Selected passage:
□ □ □ □

Pasadena, Calif., expects to save $61,400 annually in reduced labor and fuel through the use of 52 specialized trash cans that automatically compact waste.

Photo: BigBelly Solar Compactor. Photo courtesy of BigBelly.

As local governments seek any and every way to save money during this economic recession, Pasadena, Calif., found that spending extra money on new technologies can sometimes reap cost savings.

Along with local nonprofit Leadership Pasadena, the city participated in a pilot to deploy 12 solar-powered, self-compacting trash bins to city streets. "We discovered that they were very efficient and required very little maintenance," said Gabriel Silva, environmental programs manager for the city's Department of Public Works.

The specialized trash containers - called BigBelly Solar Compactors - can hold up to five times more trash than regular containers, according to the manufacturer, BigBelly Solar. Instead of connect to the power grid, the devices run off solar power.

Solar-Powered Expansion

Because less than 10 percent of the material collected during the pilot was recyclable - most of the trash was soiled papers from fast-food wrappers and drink containers - Silva said the city is using the containers solely for trash disposal.

Based on the pilot's success, the City Council recently approved the purchase of 40 additional containers at a cost of nearly $147,000 - about $3,700 each. By comparison, Silva said standard steel garbage cans cost several hundred dollars apiece.

□ □ □ □

[Entries for locating text and elements]
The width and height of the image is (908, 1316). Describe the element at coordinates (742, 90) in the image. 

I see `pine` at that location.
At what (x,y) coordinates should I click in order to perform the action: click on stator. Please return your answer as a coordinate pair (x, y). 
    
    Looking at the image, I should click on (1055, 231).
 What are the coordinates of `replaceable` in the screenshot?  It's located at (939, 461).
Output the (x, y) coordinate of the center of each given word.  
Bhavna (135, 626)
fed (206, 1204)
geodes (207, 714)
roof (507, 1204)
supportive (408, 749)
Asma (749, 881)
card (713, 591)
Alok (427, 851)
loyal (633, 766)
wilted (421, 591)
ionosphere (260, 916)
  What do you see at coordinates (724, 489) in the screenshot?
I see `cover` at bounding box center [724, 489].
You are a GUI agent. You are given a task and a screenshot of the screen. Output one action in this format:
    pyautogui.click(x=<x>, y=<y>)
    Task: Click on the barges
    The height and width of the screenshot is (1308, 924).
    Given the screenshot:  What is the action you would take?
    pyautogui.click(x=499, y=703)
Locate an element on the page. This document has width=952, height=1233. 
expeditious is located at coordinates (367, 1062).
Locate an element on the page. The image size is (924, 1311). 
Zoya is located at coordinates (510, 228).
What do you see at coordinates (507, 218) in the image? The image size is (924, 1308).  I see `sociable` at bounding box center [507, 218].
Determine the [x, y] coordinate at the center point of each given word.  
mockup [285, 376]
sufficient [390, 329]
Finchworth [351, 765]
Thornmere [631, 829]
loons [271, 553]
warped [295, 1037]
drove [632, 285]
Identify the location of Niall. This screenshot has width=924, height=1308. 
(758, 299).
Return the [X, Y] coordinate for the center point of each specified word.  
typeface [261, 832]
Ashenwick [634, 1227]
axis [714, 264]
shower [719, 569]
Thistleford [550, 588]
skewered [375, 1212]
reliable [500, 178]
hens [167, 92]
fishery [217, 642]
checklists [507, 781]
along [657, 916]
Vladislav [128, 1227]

□ □ □ □

Exercises to complete:
**1.** Translate this sentence from the article on Pasadena's solar-powered trash compactors into Spanish: "By comparison, Silva said standard steel garbage cans cost several hundred dollars apiece."
**2.** Continue the article on Pasadena's solar-powered trash compactors, picking up after its final sentence.

Expected answers:
**1.** En comparación, Silva dijo que los botes de basura de acero estándar cuestan varios cientos de dólares cada uno.

**2.**
Despite the added upfront costs, Pasadena found the solar compactors cost-effective because they can be emptied weekly instead of daily, allowing the city to redirect its labor force to other tasks. Since employees don't need to visit the containers as often for trash pickup, the city also has reduced the amount of fuel used. The city expects combined labor and fuel savings to reach $61,400 annually once all containers are deployed - about a three-year return on investment, Silva said.

To determine where to deploy the BigBellys, Pasadena conducted a survey of all trash cans throughout the city. "We identified all the containers that required daily emptying, and we're replacing those high-use trash containers with these more effective trash compactors," Silva said.

Pasadena isn't the only city to enlist the high-tech trash bins. Deployments also have been made by: Boston; the Portland, Ore., Zoo; the Bergen County, N.J., Parks Department; and Arizona State University.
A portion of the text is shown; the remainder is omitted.